## Extracted information
------------------------------------------------
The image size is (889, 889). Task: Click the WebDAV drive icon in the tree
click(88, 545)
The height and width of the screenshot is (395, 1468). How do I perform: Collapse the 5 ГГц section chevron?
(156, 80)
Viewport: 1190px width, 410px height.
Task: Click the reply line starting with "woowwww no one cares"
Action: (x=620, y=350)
------------------------------------------------
## Directions
Each record above needs to be transcribed word for word.

## Answer to this problem
The image size is (889, 889). Task: Click the WebDAV drive icon in the tree
click(88, 545)
The height and width of the screenshot is (395, 1468). How do I perform: Collapse the 5 ГГц section chevron?
(156, 80)
Viewport: 1190px width, 410px height.
Task: Click the reply line starting with "woowwww no one cares"
Action: (x=620, y=350)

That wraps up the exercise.